Individual differences in foreign language attainment of children with poor literacy skills
thesisposted on 28.03.2022, 23:23 authored by Alexa Von Hagen
A common belief in many educational contexts is that students with poor literacy skills are worse at learning foreign languages than their peers with typical literacy skills. Past research confirms this concern. However, this evidence is almost entirely based on group studies, which average highly variable performance of individual children. A systematic investigation of individual differences in the foreign language attainment of children with poor literacy skills is currently missing. The present project aimed to fill this gap. The first chapter is a systematic review and meta-analysis of the available evidence on this topic. The second chapter investigated to what extent results of group comparisons between children with poor and typical literacy skills are representative of the individual foreign language performance of poor readers/spellers. The third chapter explores potential sources of this variability, with a focus on native language skills. Finally, in the fourth chapter, foreign language word knowledge is examined as a function of task complexity and word characteristics. In summary, this project deepens our understanding of individual differences in foreign language attainment of children with poor literacy skills.

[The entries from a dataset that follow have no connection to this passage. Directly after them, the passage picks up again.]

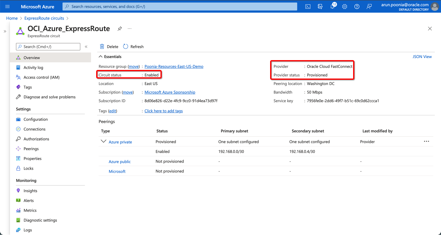This screenshot has width=441, height=235.
Task: Collapse the Essentials section
Action: pyautogui.click(x=100, y=57)
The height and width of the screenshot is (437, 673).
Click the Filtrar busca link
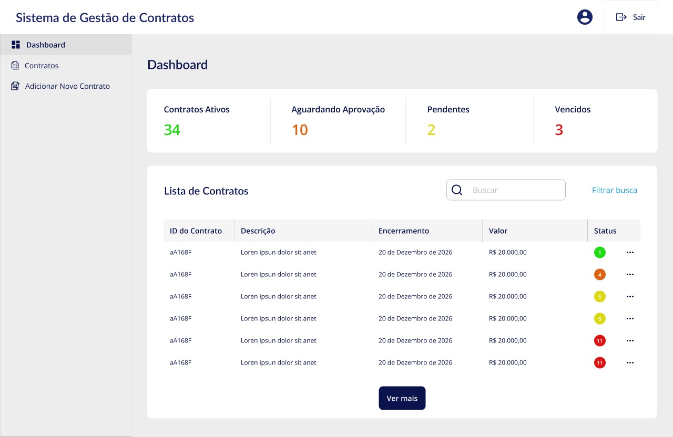click(x=615, y=190)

Our findings reveal that the common belief that children with poor literacy skills are worse at learning foreign languages than their classmates with average literacy skills, does not hold for every child with poor literacy skills. Even when foreign language learning difficulties emerge, the subskills in which poor readers/spellers struggle are quite diverse. The extent to which these foreign language deficits are associated with equivalent native language deficits seems to vary across subskills. Overall, the results of this project provide new insights to guide parents and teachers in making evidence-based decisions on the foreign language education of children with poor literacy skills.